Here’s the craziness:
Two weeks ago, my landlord told me to get a lawyer and get out. He was reacting to a very large bill from Orkin that he didn’t want to pay. A proposal I should say, which both the landlord and I now understand was possibly a scam. But his “get out” reactionary moment terrified me because I live in Asheville, North Carolina, where housing is way more than income. At least my income. I suddenly understood what facing possible homelessness feels like.
Last week, a big work “thing” happened. You know the person that we all avoid at work. That person who corners you and drives you mad until you tell them everything you know and then uses that information against you? Yeah, that person happened and caused some serious repercussions.

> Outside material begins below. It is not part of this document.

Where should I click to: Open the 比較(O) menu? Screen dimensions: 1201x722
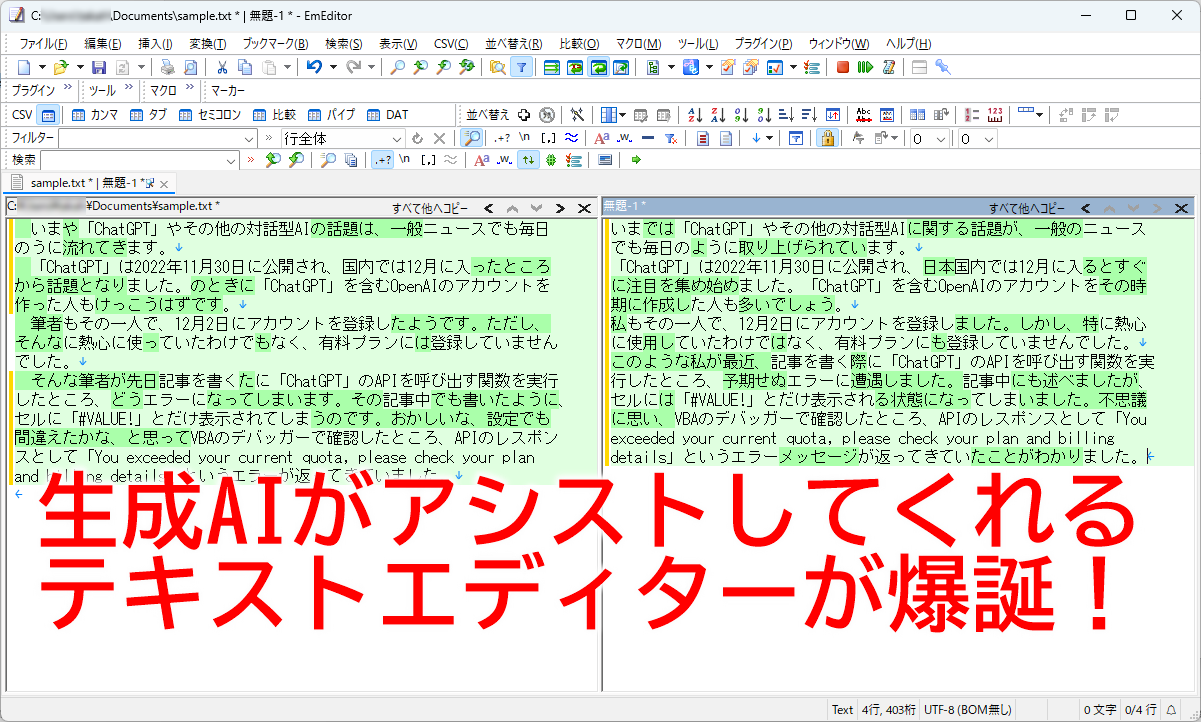579,44
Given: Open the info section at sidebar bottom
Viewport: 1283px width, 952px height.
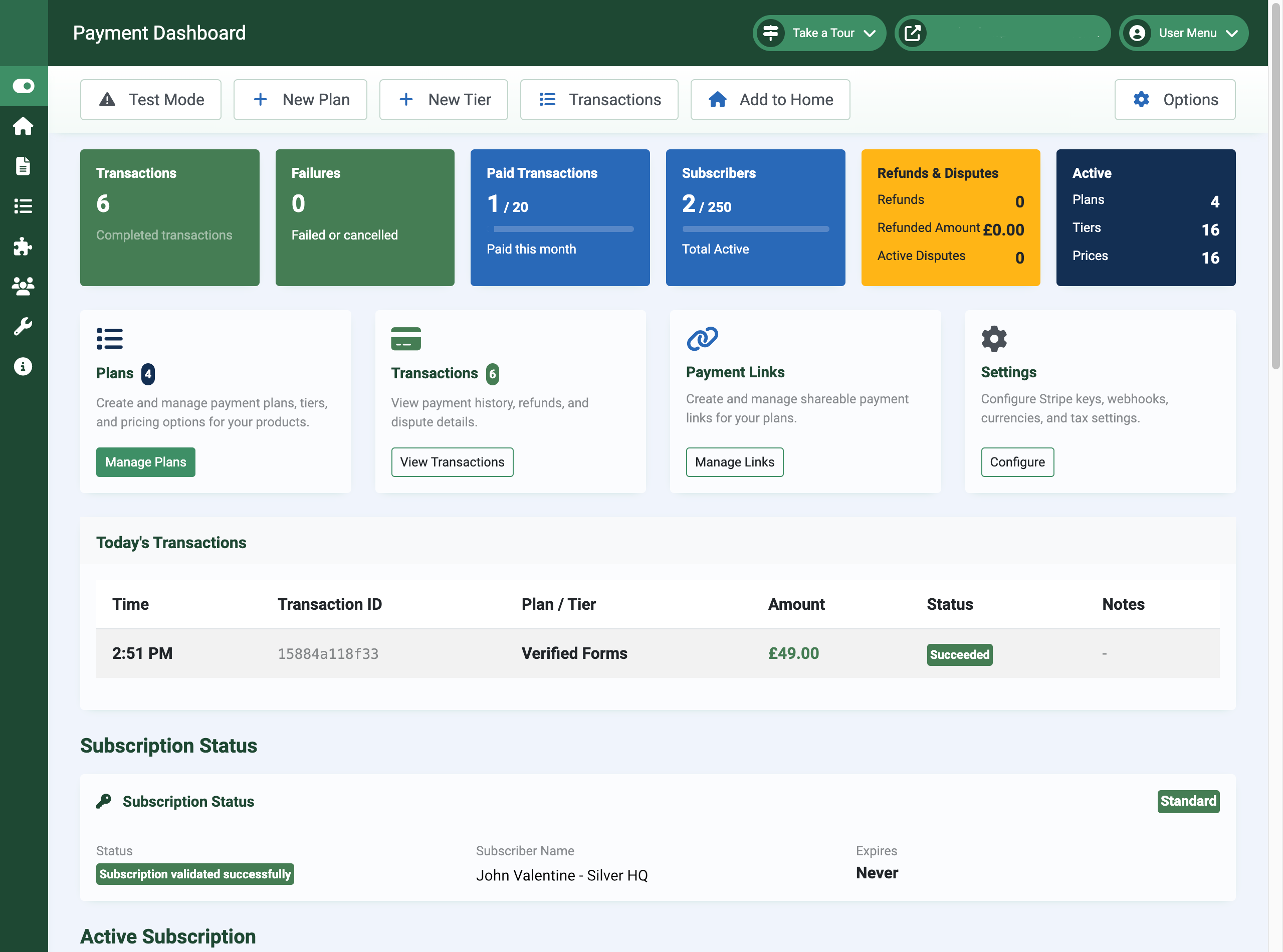Looking at the screenshot, I should 23,366.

To finish, this year all my PTO was used for a boring illness in January and a beautiful wedding (my son’s) in September, which tallies up to no vacation or even a quick weekend away. I work 60-70 hours a week and well, remember all work and no play Jack? I hit a wall.
This was my wall:
I finished up with a client and got back into my truck to leave. I was on Kimberly Avenue, a street in Asheville I know as well as I know the street in front of my house, but I couldn’t think of where I was. My brain refused to cooperate and I kept looking at the street trying to make my brain bring up the information. I wondered later why I didn’t just check my GPS, but I don’t think it would have mattered. I felt the same way I did when my landlord told me to get out. Lost. And absolutely no clue where I was. For a full ten minutes. (A friend who travels for a living told me that he often wakes up in hotels and has to call the front desk and ask what city he’s in.)
Okay, so yeah, a meltdown occurred. I googled it. It’s called burnout and it’s real.

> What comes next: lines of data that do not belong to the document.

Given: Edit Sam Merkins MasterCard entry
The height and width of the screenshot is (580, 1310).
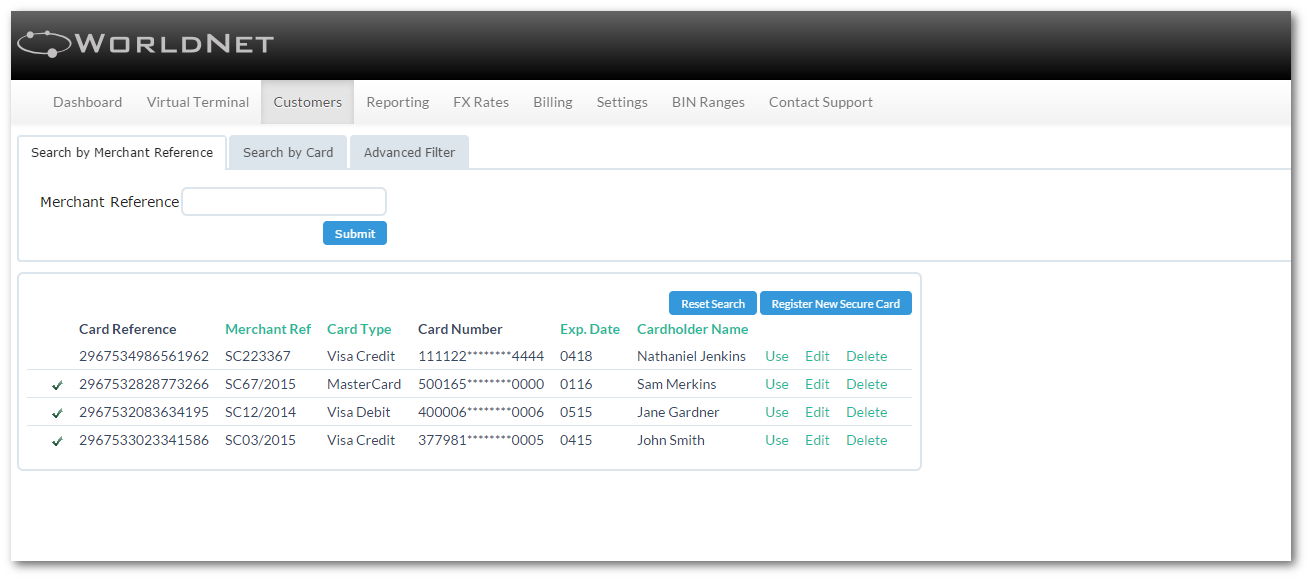Looking at the screenshot, I should click(x=817, y=384).
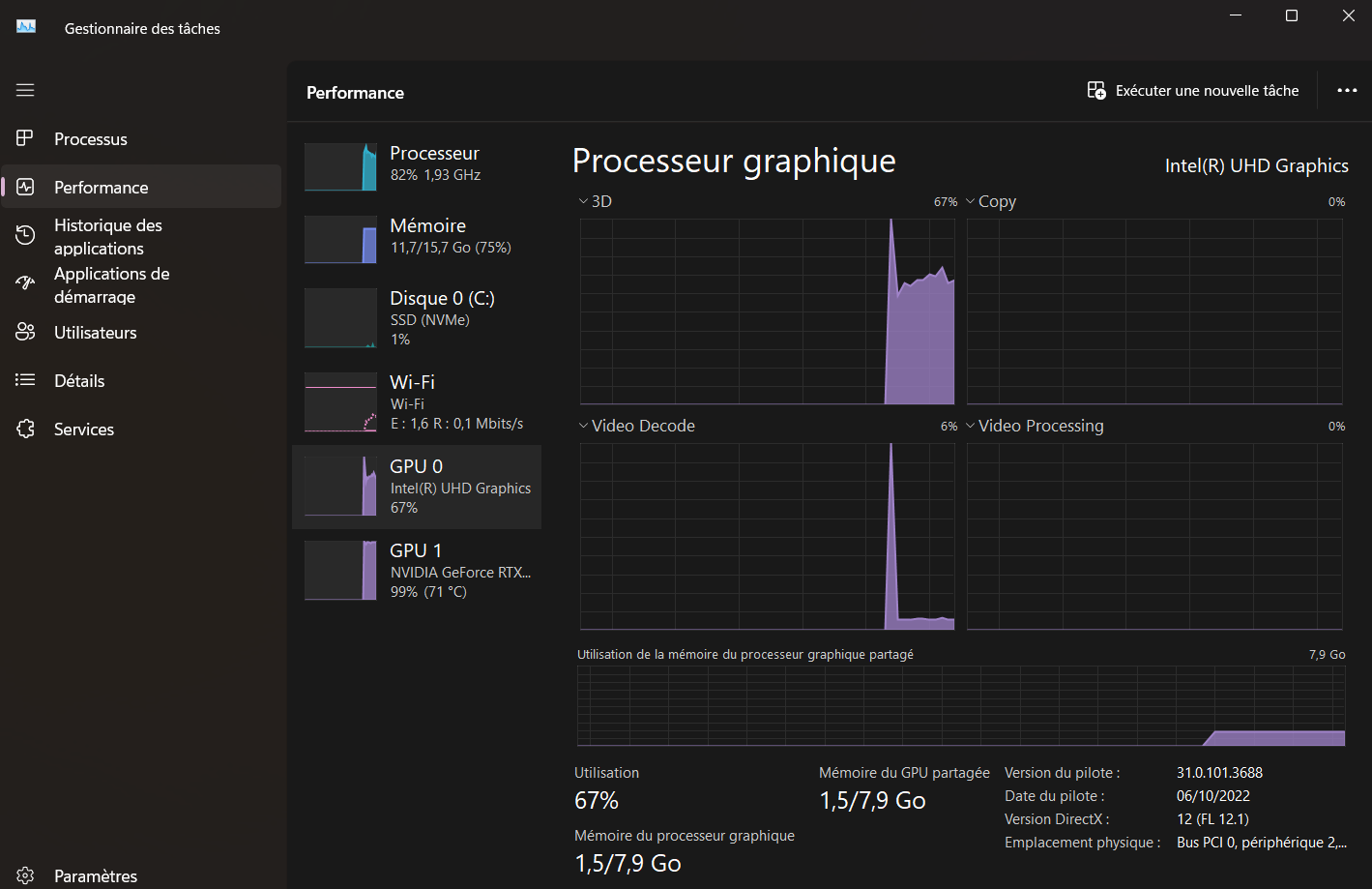The image size is (1372, 889).
Task: Switch to the Performance tab
Action: 101,187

I texted all the wrong people. You know. The friends who tell you to pull it together. Yeah. Those types. Hey, I need those types of people in my life, because sometimes I need to pull it together. (I remember a midwife telling me to pull it together when I was in labor with my first son. So needed that.) But I had spent ten minutes trying to pull it together and I couldn’t. I started driving, hoping something familiar would trigger my brain into functioning again. The Fresh Market, a place I shop a lot, was that trigger. I am a forever customer now because of the familiarity their sign on the front of their store provided me.
I didn’t need the power-through, locker-room pep talk yesterday. I needed a listening ear. I needed to vomit out (forgive the metaphor) all the crap of the last two weeks–the crabby boss, the knee-jerk reacting landlord, the weirdo-manipulator at work, the long work weeks with no end in sight, the power-through mentality that only gets you so far. I needed a friend who would do nothing more than hear my life right then.
Fortunately, I have two of those friends and one was happy to meet for coffee. We didn’t solve a thing. I’m still burned out. The crazy person is still crazy and they’ll be at work tomorrow. My landlord may one day soon say get out and mean right this second. It’s his house, he can. But the weight of my little world was less and when I got back into my car, I knew exactly where I was.